STRATON-LLM

Design Decisions

This project is shaped by a series of deliberate architectural choices. The goal is not only to make the system work, but to make the reasoning process inspectable, extensible, and trustworthy.

Separate negotiation from the base MAS framework

The negotiation system is implemented as a standalone module so it can evolve independently, remain testable, and be reused across different agent frameworks later.

Use a finite-state protocol engine

A protocol engine makes the dialogue inspectable and constrains invalid moves. This avoids fragile free-form multi-turn exchanges that are difficult to debug or evaluate.

Persist accepted mappings in a mapping store first

The system stores successful alignments separately before touching source ontologies. This keeps ontology evolution controlled and auditable.

Always evaluate the agreement after the dialogue

The framework does not assume the latest answer is correct. Agreement must pass confidence thresholds and post-dialogue heuristics before acceptance.

Keep LLMs inside bounded responsibilities

LLMs assist matching, proposal generation, and argument reasoning, but protocol control, persistence, and evaluation remain explicit engineered components.

Avoid direct ontology mutation during negotiation

Negotiation outcomes are stored as mappings first. Controlled ontology versioning happens later as a separate, auditable step.

Trade-off map

Protocol control over free-form chat

Gain

Higher trust, better observability, easier replay and evaluation.

Cost

More implementation effort and stricter conversation design.

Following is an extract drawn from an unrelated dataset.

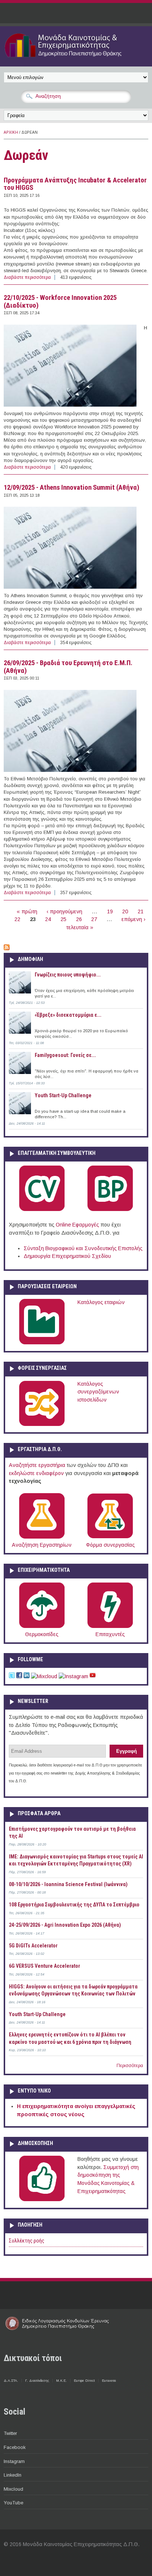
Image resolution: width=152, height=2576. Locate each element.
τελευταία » (79, 927)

Mapping store before ontology updates

Gain

Safer evolution and reversible outcomes.

Cost

Adds one more persistence layer to manage.

Heuristic agreement scoring

Gain

Reduces weak or biased acceptances.

Cost

Requires extra tuning and scenario-based validation.

LLM assistance within explicit modules

Gain

Keeps reasoning flexible without losing system boundaries.

Cost

Requires interface discipline and prompt guardrails.